WHAT NEEDS TO BE DONE:
Read through the entries below and copy each line where "libri" turns up.

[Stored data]

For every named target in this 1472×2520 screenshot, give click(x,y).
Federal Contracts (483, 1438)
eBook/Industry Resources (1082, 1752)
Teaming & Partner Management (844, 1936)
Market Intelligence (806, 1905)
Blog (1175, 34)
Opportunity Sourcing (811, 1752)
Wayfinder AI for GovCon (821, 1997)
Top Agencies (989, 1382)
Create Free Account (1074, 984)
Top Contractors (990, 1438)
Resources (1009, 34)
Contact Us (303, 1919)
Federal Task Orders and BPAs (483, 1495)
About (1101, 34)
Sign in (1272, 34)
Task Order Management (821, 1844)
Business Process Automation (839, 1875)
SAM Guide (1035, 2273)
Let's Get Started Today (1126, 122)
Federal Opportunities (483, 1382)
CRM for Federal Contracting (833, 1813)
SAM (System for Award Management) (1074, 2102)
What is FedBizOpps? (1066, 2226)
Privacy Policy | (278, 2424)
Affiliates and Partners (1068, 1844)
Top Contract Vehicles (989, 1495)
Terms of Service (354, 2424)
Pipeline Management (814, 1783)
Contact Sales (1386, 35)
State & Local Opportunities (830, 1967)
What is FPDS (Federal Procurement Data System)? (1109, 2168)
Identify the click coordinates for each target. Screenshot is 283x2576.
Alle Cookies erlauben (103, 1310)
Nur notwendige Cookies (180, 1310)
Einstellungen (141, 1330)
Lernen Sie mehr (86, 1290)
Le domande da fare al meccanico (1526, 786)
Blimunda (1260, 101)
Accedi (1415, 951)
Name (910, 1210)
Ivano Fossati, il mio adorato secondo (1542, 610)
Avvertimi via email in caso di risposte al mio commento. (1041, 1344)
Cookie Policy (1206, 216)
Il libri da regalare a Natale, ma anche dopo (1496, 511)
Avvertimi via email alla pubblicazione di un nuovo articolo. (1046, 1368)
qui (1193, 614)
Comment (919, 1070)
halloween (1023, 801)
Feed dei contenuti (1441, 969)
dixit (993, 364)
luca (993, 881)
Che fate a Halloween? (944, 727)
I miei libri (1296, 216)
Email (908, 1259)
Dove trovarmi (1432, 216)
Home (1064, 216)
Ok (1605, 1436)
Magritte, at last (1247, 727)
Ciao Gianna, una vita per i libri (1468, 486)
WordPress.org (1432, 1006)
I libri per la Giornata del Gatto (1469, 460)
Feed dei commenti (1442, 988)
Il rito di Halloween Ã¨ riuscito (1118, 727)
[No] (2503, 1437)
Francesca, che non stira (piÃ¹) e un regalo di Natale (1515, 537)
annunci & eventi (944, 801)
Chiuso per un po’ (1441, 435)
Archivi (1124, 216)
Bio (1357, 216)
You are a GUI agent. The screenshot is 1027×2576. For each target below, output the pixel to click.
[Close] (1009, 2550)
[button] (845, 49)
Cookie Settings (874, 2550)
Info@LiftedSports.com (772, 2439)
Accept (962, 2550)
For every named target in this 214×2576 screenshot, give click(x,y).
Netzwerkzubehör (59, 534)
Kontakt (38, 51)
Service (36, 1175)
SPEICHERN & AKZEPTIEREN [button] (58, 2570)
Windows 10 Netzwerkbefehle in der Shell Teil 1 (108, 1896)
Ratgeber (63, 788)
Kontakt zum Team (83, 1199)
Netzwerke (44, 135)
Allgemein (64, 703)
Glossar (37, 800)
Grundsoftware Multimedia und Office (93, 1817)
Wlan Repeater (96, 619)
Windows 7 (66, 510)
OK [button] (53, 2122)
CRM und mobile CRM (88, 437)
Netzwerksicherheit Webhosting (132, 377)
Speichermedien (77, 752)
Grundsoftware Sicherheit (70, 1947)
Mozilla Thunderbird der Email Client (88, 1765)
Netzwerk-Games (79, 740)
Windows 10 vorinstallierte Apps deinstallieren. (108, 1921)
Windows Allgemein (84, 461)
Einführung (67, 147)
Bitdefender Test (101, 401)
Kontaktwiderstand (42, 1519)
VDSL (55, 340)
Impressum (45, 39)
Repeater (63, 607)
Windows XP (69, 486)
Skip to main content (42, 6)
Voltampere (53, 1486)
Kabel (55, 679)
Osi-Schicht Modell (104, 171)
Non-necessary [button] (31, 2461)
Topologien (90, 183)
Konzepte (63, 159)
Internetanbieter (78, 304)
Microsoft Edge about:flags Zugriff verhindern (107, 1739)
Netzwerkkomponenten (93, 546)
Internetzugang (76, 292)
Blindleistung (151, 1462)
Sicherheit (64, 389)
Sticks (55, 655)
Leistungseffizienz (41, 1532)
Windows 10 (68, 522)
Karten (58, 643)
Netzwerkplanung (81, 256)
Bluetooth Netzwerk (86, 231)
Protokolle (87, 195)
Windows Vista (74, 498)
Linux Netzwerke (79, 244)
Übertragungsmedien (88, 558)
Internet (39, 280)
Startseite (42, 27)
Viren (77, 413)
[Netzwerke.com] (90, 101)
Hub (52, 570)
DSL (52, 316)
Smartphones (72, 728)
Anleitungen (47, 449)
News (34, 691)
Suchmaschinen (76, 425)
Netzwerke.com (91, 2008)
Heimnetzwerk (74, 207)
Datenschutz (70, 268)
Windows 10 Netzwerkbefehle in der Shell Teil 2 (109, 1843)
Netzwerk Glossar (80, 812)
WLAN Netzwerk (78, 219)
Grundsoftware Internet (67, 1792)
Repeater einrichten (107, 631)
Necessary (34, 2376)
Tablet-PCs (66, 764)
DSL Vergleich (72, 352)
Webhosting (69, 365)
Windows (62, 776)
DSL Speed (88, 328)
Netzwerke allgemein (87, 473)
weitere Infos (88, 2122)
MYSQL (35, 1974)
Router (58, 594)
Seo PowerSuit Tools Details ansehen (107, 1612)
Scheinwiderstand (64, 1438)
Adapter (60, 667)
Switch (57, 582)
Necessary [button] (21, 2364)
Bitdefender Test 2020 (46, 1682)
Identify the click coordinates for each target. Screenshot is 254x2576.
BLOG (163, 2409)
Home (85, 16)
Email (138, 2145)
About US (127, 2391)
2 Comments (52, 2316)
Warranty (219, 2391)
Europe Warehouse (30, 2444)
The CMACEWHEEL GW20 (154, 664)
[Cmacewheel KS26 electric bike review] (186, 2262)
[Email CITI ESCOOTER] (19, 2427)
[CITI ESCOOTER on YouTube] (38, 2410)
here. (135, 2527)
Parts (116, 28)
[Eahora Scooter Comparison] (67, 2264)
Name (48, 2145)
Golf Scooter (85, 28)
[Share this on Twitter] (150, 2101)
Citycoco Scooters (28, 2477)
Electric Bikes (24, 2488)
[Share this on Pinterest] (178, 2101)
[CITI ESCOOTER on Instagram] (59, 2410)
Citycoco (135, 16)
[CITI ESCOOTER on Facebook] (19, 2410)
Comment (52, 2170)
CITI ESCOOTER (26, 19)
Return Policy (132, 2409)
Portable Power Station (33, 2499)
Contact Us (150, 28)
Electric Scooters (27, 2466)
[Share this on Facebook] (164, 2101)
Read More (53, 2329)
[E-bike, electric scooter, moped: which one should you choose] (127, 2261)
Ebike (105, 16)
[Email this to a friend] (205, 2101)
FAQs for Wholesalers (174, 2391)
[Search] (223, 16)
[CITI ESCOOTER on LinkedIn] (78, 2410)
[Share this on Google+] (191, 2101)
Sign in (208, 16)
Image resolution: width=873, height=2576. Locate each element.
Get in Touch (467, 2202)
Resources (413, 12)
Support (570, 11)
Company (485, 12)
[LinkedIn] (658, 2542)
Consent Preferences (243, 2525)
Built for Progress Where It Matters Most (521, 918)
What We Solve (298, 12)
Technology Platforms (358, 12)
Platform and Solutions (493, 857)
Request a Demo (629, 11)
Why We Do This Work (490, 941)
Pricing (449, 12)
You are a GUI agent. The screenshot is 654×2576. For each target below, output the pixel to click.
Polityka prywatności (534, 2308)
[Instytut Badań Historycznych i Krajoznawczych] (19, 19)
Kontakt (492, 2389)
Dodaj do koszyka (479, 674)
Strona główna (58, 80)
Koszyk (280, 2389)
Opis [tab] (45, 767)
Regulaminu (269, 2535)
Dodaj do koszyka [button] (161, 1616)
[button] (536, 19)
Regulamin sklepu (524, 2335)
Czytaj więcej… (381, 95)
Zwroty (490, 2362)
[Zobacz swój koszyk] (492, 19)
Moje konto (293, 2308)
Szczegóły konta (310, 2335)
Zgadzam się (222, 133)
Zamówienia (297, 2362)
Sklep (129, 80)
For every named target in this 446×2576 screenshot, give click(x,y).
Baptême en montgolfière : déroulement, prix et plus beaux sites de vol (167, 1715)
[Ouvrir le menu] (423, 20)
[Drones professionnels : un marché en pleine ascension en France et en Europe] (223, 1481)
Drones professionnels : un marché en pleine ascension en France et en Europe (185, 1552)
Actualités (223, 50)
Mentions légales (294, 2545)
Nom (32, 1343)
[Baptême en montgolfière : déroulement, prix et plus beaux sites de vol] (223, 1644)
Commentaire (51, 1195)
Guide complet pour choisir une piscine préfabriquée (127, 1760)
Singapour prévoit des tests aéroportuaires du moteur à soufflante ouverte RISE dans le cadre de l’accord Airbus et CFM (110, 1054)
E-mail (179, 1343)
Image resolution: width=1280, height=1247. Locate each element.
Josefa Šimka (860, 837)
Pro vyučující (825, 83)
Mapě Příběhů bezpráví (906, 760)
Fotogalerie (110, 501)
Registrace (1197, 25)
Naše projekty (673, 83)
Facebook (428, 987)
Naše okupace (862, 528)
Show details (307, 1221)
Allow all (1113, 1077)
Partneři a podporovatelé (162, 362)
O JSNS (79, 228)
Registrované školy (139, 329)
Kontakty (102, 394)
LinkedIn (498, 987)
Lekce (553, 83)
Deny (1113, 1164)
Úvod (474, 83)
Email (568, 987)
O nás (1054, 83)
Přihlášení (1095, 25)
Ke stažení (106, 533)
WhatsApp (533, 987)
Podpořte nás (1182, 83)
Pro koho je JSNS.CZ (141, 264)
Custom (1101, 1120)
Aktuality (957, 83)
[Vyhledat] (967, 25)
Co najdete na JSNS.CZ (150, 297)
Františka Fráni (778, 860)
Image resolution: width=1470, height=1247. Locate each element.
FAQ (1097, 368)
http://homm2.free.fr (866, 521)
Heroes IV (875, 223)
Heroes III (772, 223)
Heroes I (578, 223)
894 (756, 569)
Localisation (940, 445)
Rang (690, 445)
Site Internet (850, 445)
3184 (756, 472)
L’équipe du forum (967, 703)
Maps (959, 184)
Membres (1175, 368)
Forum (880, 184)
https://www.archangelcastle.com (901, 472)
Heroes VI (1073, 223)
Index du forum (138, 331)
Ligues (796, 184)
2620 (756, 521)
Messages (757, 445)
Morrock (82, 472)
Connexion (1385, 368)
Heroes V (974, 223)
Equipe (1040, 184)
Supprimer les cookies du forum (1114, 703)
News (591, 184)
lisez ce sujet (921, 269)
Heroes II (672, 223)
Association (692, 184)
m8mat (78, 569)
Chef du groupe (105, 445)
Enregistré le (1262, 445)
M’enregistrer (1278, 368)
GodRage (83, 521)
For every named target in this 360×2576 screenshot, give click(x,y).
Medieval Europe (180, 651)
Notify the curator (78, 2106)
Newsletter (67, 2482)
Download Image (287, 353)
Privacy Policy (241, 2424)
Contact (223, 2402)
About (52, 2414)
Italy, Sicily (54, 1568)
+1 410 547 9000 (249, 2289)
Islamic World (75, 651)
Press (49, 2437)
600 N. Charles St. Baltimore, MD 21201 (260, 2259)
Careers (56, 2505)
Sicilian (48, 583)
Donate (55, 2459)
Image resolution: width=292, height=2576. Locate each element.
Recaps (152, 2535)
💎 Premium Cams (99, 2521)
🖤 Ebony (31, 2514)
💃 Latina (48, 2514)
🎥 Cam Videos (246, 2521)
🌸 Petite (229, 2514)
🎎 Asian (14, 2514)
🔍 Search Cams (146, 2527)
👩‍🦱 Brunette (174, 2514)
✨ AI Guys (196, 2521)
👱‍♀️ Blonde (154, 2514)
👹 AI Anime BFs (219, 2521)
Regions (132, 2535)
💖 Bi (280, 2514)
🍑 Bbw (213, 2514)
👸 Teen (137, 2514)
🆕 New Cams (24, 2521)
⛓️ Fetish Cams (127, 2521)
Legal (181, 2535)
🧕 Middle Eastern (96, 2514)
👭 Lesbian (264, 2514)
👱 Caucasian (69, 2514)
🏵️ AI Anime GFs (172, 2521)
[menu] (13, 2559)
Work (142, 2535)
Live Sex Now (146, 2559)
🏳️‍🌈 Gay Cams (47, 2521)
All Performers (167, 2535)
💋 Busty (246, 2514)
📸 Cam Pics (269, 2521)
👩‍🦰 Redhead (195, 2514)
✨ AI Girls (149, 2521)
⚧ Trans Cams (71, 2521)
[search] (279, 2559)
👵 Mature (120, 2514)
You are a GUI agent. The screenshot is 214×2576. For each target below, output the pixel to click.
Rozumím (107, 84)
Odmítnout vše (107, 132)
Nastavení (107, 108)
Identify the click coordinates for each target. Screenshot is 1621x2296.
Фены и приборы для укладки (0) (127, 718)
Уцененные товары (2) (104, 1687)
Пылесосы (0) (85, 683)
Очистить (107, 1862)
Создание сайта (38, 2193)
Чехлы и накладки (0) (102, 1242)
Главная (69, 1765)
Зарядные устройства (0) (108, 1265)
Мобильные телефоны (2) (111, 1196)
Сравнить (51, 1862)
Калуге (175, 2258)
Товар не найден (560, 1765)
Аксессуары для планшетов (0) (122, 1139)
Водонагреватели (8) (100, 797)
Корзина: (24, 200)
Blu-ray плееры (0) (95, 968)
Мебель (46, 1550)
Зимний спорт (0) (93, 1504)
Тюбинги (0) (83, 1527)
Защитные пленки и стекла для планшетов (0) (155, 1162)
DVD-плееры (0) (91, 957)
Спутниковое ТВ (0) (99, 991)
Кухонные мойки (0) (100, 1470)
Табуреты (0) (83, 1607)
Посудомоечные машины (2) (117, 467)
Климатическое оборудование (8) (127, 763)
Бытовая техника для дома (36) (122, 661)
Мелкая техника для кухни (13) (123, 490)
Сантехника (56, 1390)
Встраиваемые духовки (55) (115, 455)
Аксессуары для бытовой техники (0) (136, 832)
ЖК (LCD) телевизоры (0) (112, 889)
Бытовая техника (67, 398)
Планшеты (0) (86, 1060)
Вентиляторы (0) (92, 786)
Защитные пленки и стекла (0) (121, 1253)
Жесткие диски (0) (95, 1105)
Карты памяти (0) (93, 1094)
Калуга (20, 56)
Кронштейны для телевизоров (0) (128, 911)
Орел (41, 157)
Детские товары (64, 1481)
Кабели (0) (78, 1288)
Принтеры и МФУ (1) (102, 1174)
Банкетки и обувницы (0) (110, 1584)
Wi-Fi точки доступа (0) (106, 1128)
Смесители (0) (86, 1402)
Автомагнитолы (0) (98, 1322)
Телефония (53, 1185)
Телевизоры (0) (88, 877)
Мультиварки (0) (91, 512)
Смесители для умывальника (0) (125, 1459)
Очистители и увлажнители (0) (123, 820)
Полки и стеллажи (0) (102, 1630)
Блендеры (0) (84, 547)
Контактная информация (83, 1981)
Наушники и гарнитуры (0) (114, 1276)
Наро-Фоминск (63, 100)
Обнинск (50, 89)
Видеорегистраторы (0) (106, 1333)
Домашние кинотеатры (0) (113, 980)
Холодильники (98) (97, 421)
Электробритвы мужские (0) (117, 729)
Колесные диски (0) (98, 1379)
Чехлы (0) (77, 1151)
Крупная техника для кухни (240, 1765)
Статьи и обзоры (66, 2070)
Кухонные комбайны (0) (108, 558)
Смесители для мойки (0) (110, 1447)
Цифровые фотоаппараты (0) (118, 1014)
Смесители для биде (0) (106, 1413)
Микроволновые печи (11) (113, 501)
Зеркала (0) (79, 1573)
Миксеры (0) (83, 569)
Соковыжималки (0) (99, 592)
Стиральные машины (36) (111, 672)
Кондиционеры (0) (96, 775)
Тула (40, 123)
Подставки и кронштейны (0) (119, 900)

ANSWER FOR THE TASK:
Il libri da regalare a Natale, ma anche dopo (1496, 511)
I miei libri (1296, 216)
Ciao Gianna, una vita per i libri (1468, 486)
I libri per la Giornata del Gatto (1469, 460)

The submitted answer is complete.